Liberal Terakkiperver Cumhuriyet Fırkası’nın kapatılmasından sonra fiilen başlayan tek parti rejiminde bürokratik karakter açıkça hakim olacaktır. Hatta öyle ki, bürokrasi partiyi dahi teslim alacak kadar güçlenecektir. Milletvekili olmaktansa yüksek bürokrat olmak bu dönemde tercih edilecektir.
Tek Parti Dönemi: Asker- Sivil Bürokrasinin Asr-ı Saadeti
1927’den sonra şeklen dahi denetlemeyen askeri bürokrasi bu tarihten itibaren fiilen özerk olacaktır. Cumhurbaşkanı’nın Mustafa Kemal Paşa ve Başbakanı İsmet Paşa olması dolayısıyla hissedilmeyen ve problem teşkil etmeyen bu fiili özerklik ancak 14 mayıs 1950’de Demokrat Parti’nin iktidara gelişiyle sarsılacaktır.
Milli Mücadeleyi yapan komutanların ordudan ayrılmasını sağlayarak ordunun tek hakimi olan Mustafa Kemal Paşa döneminde ordu ayrıca açıkça siyasete girmemiştir. Mamafih Mustafa kemal kritik zamanlarda ordu komuta kademesinin ve Genelkurmay başkanı Fevzi Çakmak’ın görüşlerini almayı ihmal etmemiştir. Bu dönem zarfında yol siyasetinden iktisada askeri zihniyetin bir çok alanda etkisini görmek mümkündür.
Askeri bürokrasinin yeniden siyaset sahnesine çıkışı Atatürk’ün ölümünü takiben İsmet Paşa’nın Cumhurbaşkanı seçilmesi sürecinde olacaktır. İsmet İnönü dönemin ll.
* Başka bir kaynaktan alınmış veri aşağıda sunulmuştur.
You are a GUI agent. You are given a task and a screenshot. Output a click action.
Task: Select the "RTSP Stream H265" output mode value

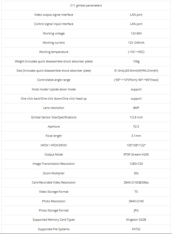pos(136,154)
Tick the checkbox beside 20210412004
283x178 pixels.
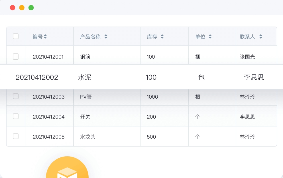point(16,116)
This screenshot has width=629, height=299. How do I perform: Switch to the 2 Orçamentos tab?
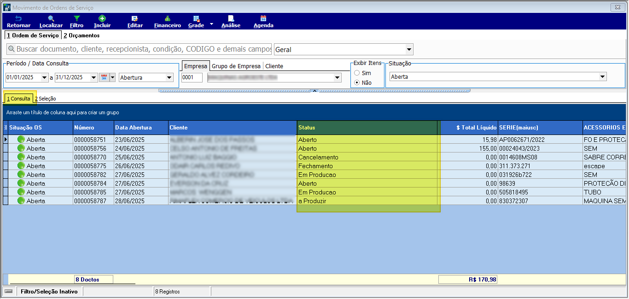click(x=82, y=35)
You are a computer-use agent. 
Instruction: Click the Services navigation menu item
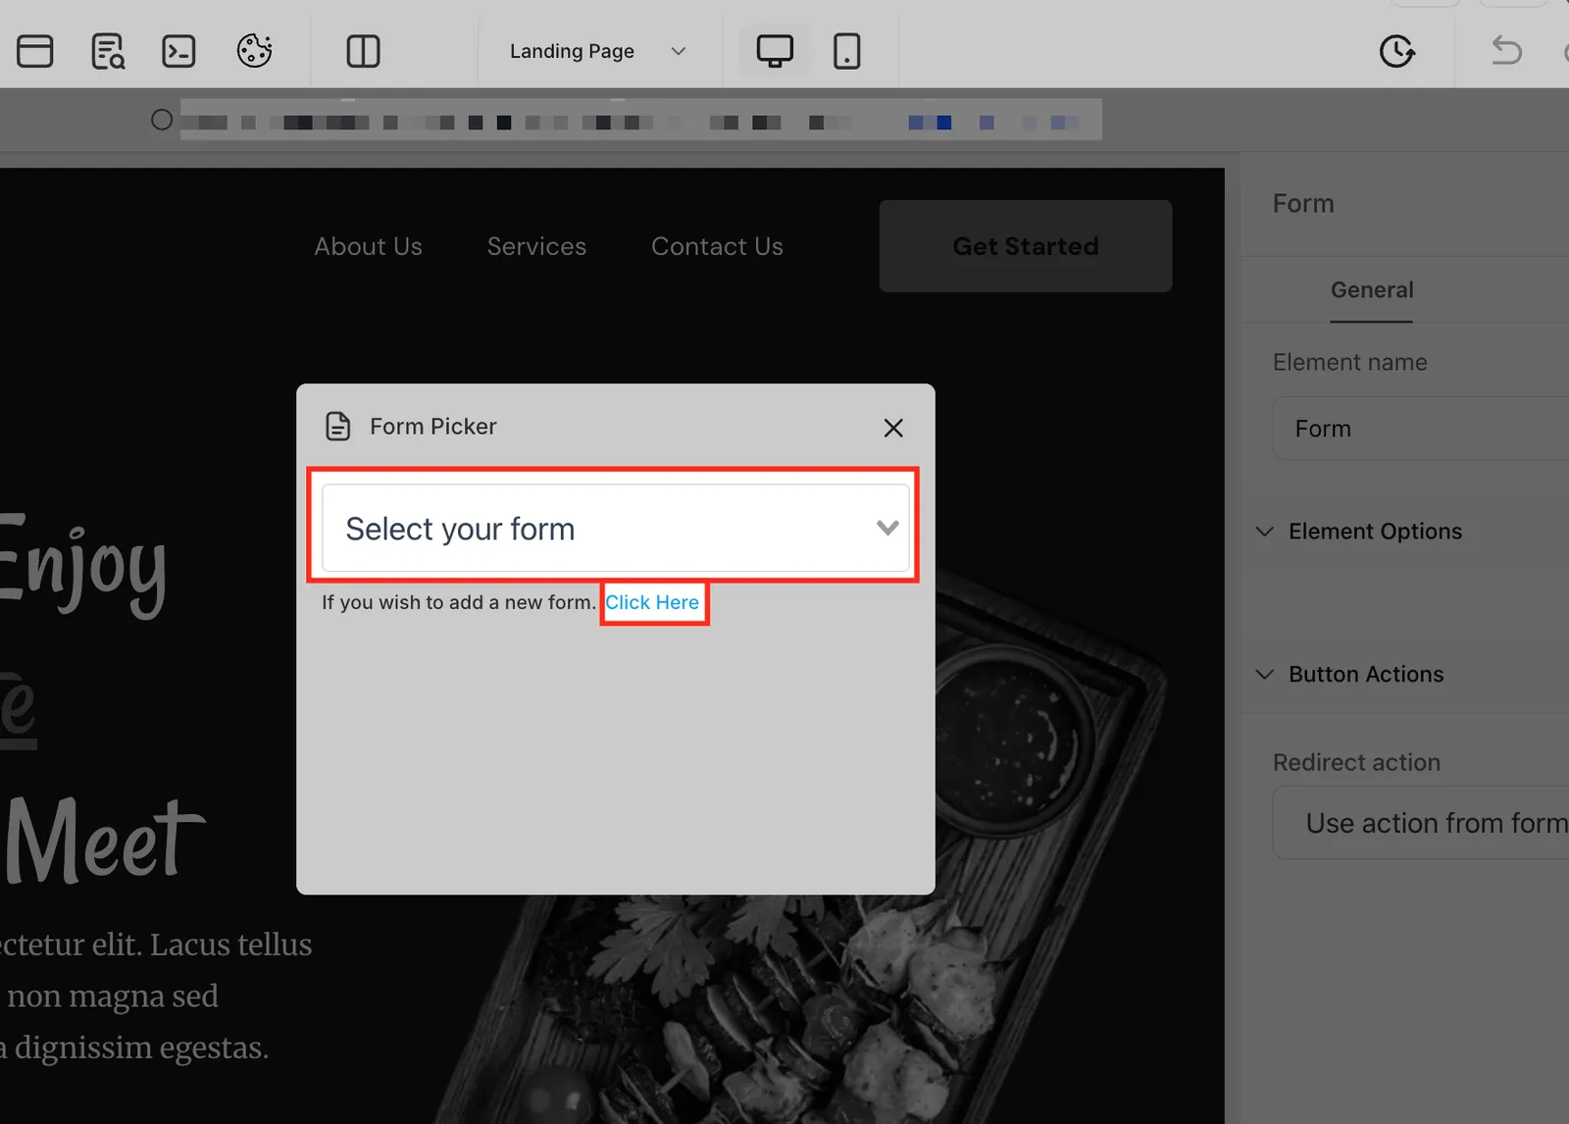(536, 246)
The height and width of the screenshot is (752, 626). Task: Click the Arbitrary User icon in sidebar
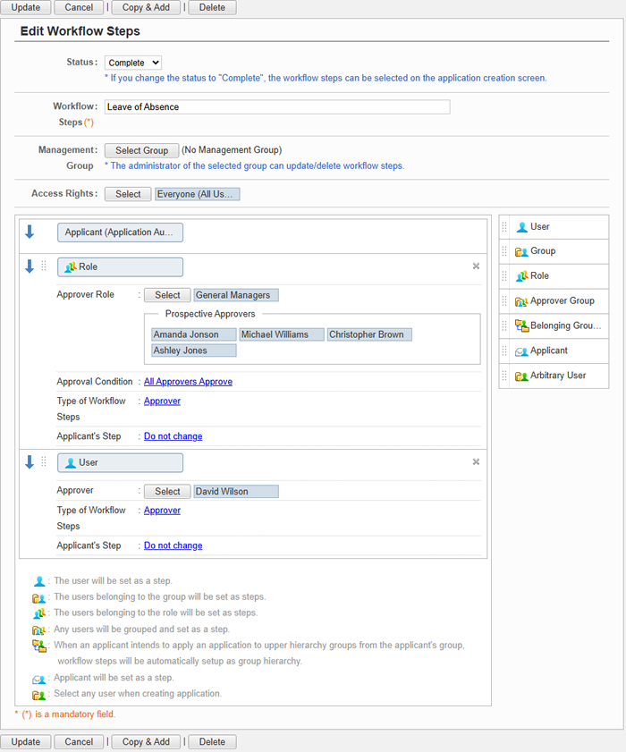click(x=521, y=376)
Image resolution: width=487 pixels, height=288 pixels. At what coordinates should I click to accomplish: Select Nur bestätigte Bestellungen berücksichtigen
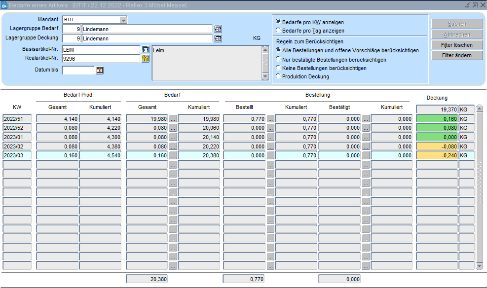point(278,59)
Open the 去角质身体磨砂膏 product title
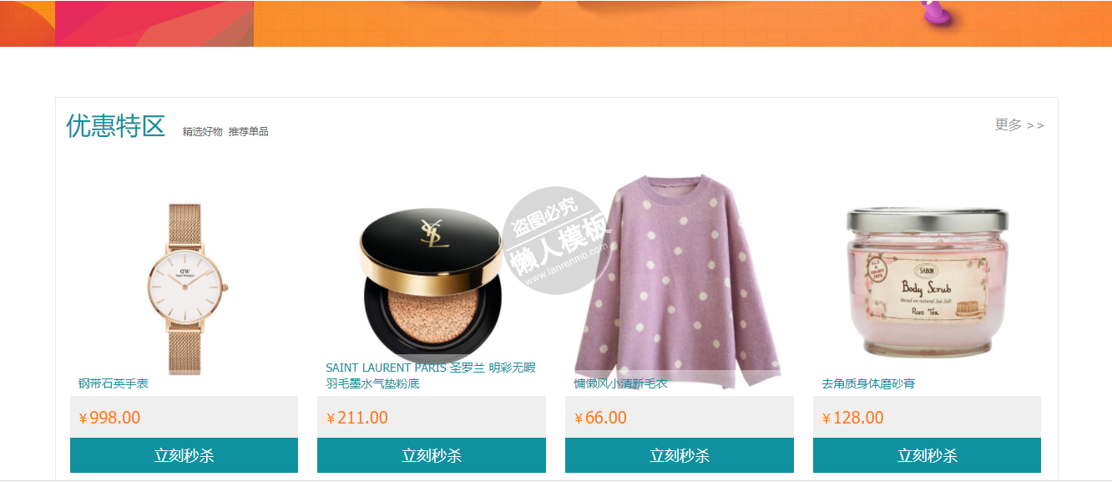1112x482 pixels. (x=868, y=383)
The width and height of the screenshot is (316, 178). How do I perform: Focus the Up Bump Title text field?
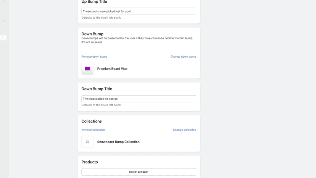(x=139, y=11)
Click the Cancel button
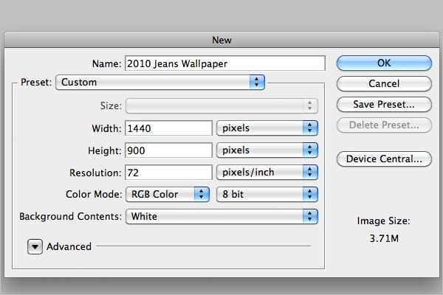443x295 pixels. [384, 83]
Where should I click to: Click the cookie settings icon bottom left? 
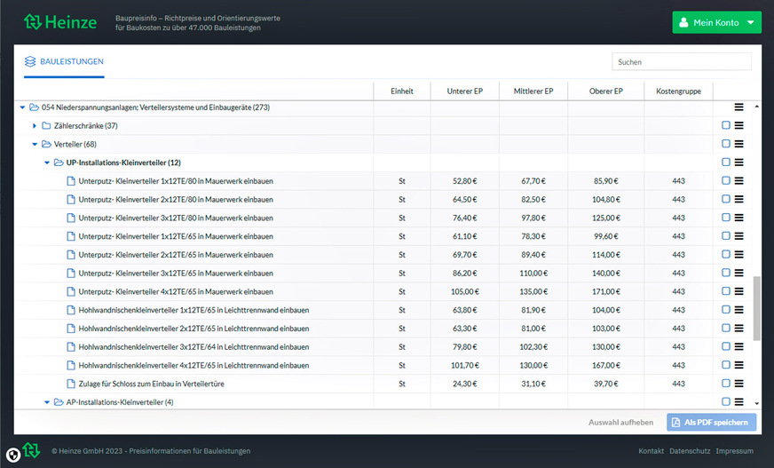(x=13, y=455)
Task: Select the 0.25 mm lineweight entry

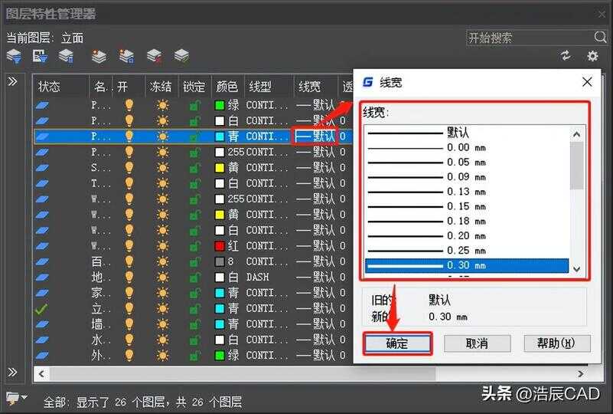Action: click(466, 251)
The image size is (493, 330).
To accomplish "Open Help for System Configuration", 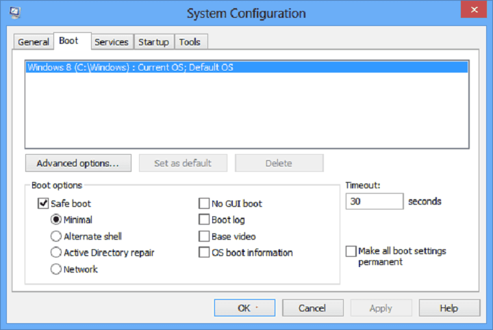I will 449,307.
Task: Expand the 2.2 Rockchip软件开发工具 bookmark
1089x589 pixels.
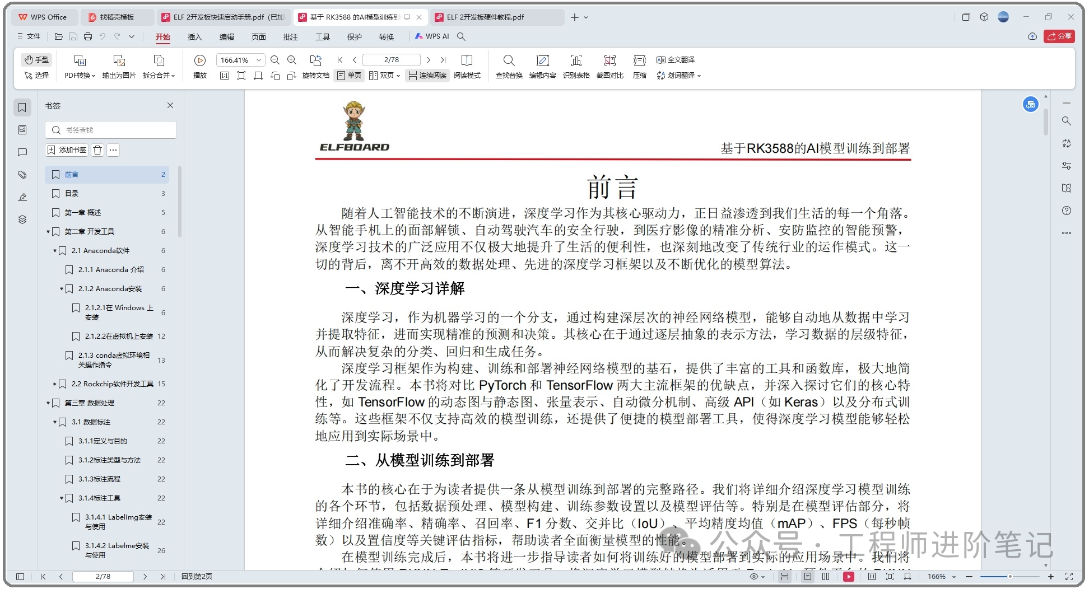Action: [x=55, y=384]
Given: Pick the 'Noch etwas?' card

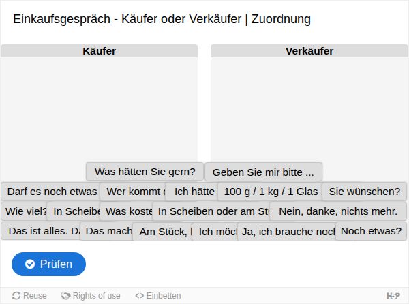Looking at the screenshot, I should (x=372, y=231).
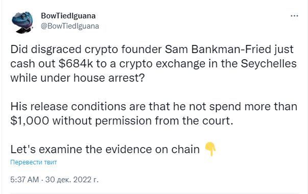
Task: Click the $1,000 amount in the tweet
Action: tap(30, 121)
Dünya Savaşı ve devletçilik anlayışı dolayısıyla, bürokratik zihniyetin ve tatbikatın kemal devresini ifade etmektedir.
Dünyada yükselen otoriter ve totaliter dönemin planlama ve müdahale anlayışı içinde büyüyen bu bürokrasi, savaş şartlarında vatandaşlardan farklı imtiyazlara sahip olmuştur. Karneden savaş şartlarında bütçenin önemli bir kısmını teşkil eden lojmanlara kadar ayrı bir kolonide yaşayan bürokratlar giderek halktan kopacaklardır.
İkinci Dünya Savaşı şartlarında Ankara!da inşa edilen devasa Saraçoğlu lojmanlarına tahsis edilen kömür miktarının Eskişehir vilayetine tahsis edilen kömürden fazla olması dönemi resmetmektedir. Bu dönem asker-sivil bürokrasinin tam bir ittifakla tamamladığı saadet dönemidir.
Tahsildar ve Jandarma Zulmüne Karşı: “Yeter...”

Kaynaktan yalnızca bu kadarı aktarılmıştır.